I waltzed up to each book with exactly zero background knowledge—a heinous mistake for which I’d like to kick my own ass. There is a clear sequence to follow (Iliad, then Odyssey, then Aeneid) for the best reading experience, and loads of inter-textual references to look out for. Virgil nods left and right to his long-dead bro Homer throughout The Aeneid, even going so far as to model the first half on The Odyssey and the second on The Iliad. I, of course, missed out entirely on this continuity and spend most of my free time grieving its void.

For the familiar-in-need-of-a-refresher, and for the uninitiated-but-newly-curious, here are the basics on the Classical classics:

The Iliad

  • When The Iliad kicks off, we’re already well into the Trojan War’s fourth quarter. Ten years have passed since Paris whisked Helen away from her husband, the king of Sparta, and battle has raged ever since.
  • Enter Achilles, the greatest of the Greek warriors, with the greatest of weaknesses. No, not his heel, Sherlock—his pride. Less man-god than man-baby, Achilles throws a pouty tantrum and refuses to fight when his war trophy, the beautiful Briseis, is taken away from him.
  • The Greeks suffer great losses until Patroclus, Achilles’ best friend, sneaks off to battle in Achilles’ armor, only to be cut down by Hector, Prince of Troy. Achilles throws another tantrum and then takes his vengeance, triumphing over Hector in a one-on-one showdown.
  • Achilles’ final tantrum—which sees him dragging Hector’s corpse behind his chariot in a decidedly unsportsmanlike manner—ends only when the Trojan King Priam comes to beg for his son’s body back.
  • That’s it. That’s the end. All you’ve been waiting for, since page one, is the Trojan Horse, but The Iliad knocks off with Hector’s funeral and a few lame hints at Troy’s looming fate. Not cool, Homer.

The Odyssey

  • Fast-forward another ten years, and Odysseus, who fought alongside Achilles against the Trojans, still hasn’t made it home to Ithaca. Everyone assumes he is dead, and his wife Penelope is thronged with unwelcome suitors.
  • As it turns out, Odysseus isn’t dead. It’s just that Poseidon has it out for him, and controls the sea, so…
  • Odysseus tells the Phaeacian king and queen all that has befallen him since his departure from Troy: He and his men got high off lotus flowers and captured by a Cyclops. Then the witch-goddess Circe turned most of his crew into pigs. Odysseus went on to have a lot of sex with Circe, visit the Underworld to speak to the dead, bypass the deadly Sirens, and straddle the six-headed monster Scylla and whirlpool Charybdis, before spending seven years as prisoner to Calypso (a nymph).
  • Once home, finally, Odysseus disguises himself as a beggar to slaughter all of Penelope’s suitors. (I swear this makes sense in context.) (Kind of.)
  • Mention is made of the Trojan Horse, but we STILL don’t get the full story—even though it was Odysseus who led the whole scheme. Homer: you epically suck.

The Aeneid

  • Like The Iliad and The Odyssey, The Aeneid hits the ground running at the end of the Trojan War. This time we follow Trojan hero Aeneas out of his freshly ruined city to find a new home. His first stop is Carthage, where Queen Dido promptly falls in love with him.
  • Here and now, we hear the tale of the Trojan Horse at last. It was Odysseus’s idea for the Greeks to build a large wooden horse, hide inside it, offer it as a “parting gift” to the Trojans, and then emerge under cover of night to lay siege to the city—this time, from within its walls.
  • A few misunderstandings later, Aeneas unceremoniously abandons Dido. Dido ceremoniously kills herself.
  • Aeneas visits Sicily and the Underworld before settling in Latium, where his army immediately goes to war with the locals. And wins.
  • Remember that new home Aeneas wanted to build for the last of the Trojans? Well, he’s already there. Latium” is present-day Rome.

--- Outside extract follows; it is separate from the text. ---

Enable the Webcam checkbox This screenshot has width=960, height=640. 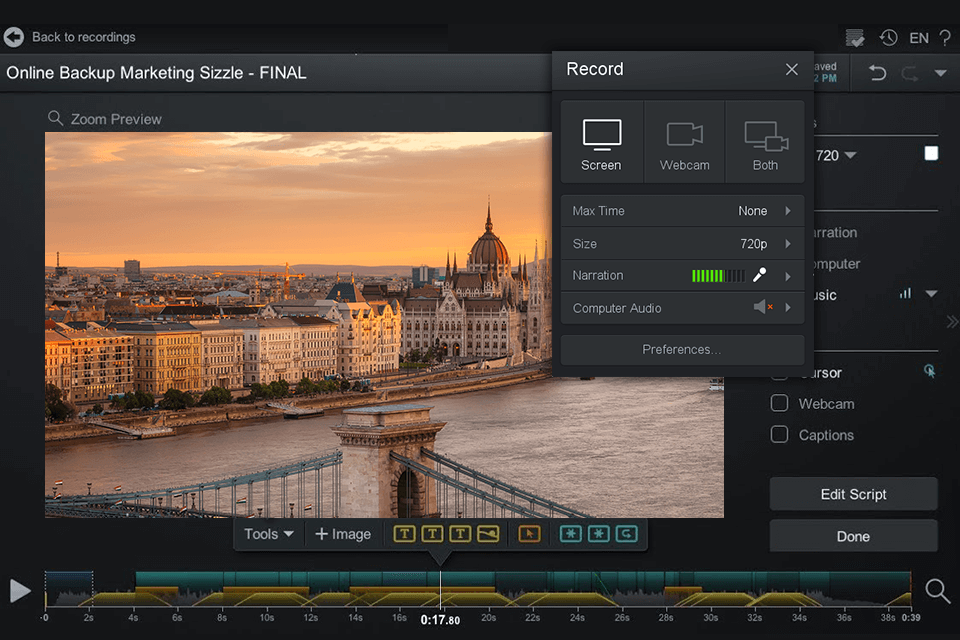click(779, 403)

For the record, I enjoyed The Iliad the most. With an excellent sense of pacing and an unbiased narrative voice, it is often quite interesting and often quite beautiful. In the spirit of oral tradition, I listened to The Iliad on audiobook, and then wished I’d done the same for The Odyssey and The Aeneid. And while I’d prefer my Greeks (and Trojans) a little less bloodthirsty and a little more feminist, I can’t argue with the effusive spirit—at once larger-than-life and intensely human—that has made them immortal.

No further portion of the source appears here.